▸ **Instruction**: Reproduce the listing below line for line, with no changes to any word, number, or symbol.

———

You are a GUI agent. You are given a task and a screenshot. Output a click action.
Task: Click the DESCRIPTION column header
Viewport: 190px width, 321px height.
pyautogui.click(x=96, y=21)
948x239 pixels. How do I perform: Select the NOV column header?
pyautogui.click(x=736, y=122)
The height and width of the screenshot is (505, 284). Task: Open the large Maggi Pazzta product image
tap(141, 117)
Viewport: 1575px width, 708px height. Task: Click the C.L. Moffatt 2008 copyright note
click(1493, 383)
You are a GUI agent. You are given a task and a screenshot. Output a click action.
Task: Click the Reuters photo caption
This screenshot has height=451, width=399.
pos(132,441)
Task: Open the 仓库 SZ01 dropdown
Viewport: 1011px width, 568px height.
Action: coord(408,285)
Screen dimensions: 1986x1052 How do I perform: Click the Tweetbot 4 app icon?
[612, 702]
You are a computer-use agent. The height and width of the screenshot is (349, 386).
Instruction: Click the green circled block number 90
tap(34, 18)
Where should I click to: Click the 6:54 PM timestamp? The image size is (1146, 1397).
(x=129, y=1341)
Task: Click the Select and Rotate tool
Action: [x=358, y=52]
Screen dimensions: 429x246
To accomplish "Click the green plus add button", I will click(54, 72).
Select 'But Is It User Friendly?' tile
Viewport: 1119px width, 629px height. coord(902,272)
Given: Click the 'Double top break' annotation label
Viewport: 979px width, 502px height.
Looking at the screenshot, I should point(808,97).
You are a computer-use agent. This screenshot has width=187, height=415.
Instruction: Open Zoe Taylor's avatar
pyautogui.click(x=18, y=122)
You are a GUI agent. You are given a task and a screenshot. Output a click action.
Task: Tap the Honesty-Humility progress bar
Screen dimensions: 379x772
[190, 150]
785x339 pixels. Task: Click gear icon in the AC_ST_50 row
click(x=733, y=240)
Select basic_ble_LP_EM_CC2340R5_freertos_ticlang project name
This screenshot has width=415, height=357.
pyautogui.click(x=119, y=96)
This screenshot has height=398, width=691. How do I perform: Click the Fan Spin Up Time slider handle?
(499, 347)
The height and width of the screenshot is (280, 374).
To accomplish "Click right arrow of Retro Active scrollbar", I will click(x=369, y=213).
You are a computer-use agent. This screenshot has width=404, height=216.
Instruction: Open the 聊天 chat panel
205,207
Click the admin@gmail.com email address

———

▸ **Output for this task**:
You are a GUI agent. You are given a task and a screenshot. Output a click action.
Task: Click the DESCRIPTION column header
Viewport: 190px width, 321px height.
pyautogui.click(x=96, y=21)
948x239 pixels. How do I perform: Select the NOV column header?
pyautogui.click(x=736, y=122)
The height and width of the screenshot is (505, 284). Task: Open the large Maggi Pazzta product image
tap(141, 117)
Viewport: 1575px width, 708px height. Task: Click the C.L. Moffatt 2008 copyright note
click(1493, 383)
You are a GUI agent. You are given a task and a screenshot. Output a click action.
Task: Click the Reuters photo caption
This screenshot has height=451, width=399.
pos(132,441)
Task: Open the 仓库 SZ01 dropdown
Viewport: 1011px width, 568px height.
Action: coord(408,285)
Screen dimensions: 1986x1052 How do I perform: Click the Tweetbot 4 app icon?
[612, 702]
You are a computer-use agent. The height and width of the screenshot is (349, 386).
Instruction: Click the green circled block number 90
tap(34, 18)
Where should I click to: Click the 6:54 PM timestamp? The image size is (1146, 1397).
(x=129, y=1341)
Task: Click the Select and Rotate tool
Action: [x=358, y=52]
Screen dimensions: 429x246
To accomplish "Click the green plus add button", I will click(54, 72).
Select 'But Is It User Friendly?' tile
Viewport: 1119px width, 629px height. coord(902,272)
Given: Click the 'Double top break' annotation label
Viewport: 979px width, 502px height.
Looking at the screenshot, I should point(808,97).
You are a computer-use agent. This screenshot has width=187, height=415.
Instruction: Open Zoe Taylor's avatar
pyautogui.click(x=18, y=122)
You are a GUI agent. You are given a task and a screenshot. Output a click action.
Task: Tap the Honesty-Humility progress bar
Screen dimensions: 379x772
[190, 150]
785x339 pixels. Task: Click gear icon in the AC_ST_50 row
click(x=733, y=240)
Select basic_ble_LP_EM_CC2340R5_freertos_ticlang project name
This screenshot has width=415, height=357.
pyautogui.click(x=119, y=96)
This screenshot has height=398, width=691. How do I perform: Click the Fan Spin Up Time slider handle?
(499, 347)
The height and width of the screenshot is (280, 374).
To accomplish "Click right arrow of Retro Active scrollbar", I will click(x=369, y=213).
You are a computer-use agent. This screenshot has width=404, height=216.
Instruction: Open the 聊天 chat panel
205,207
Click the admin@gmail.com email address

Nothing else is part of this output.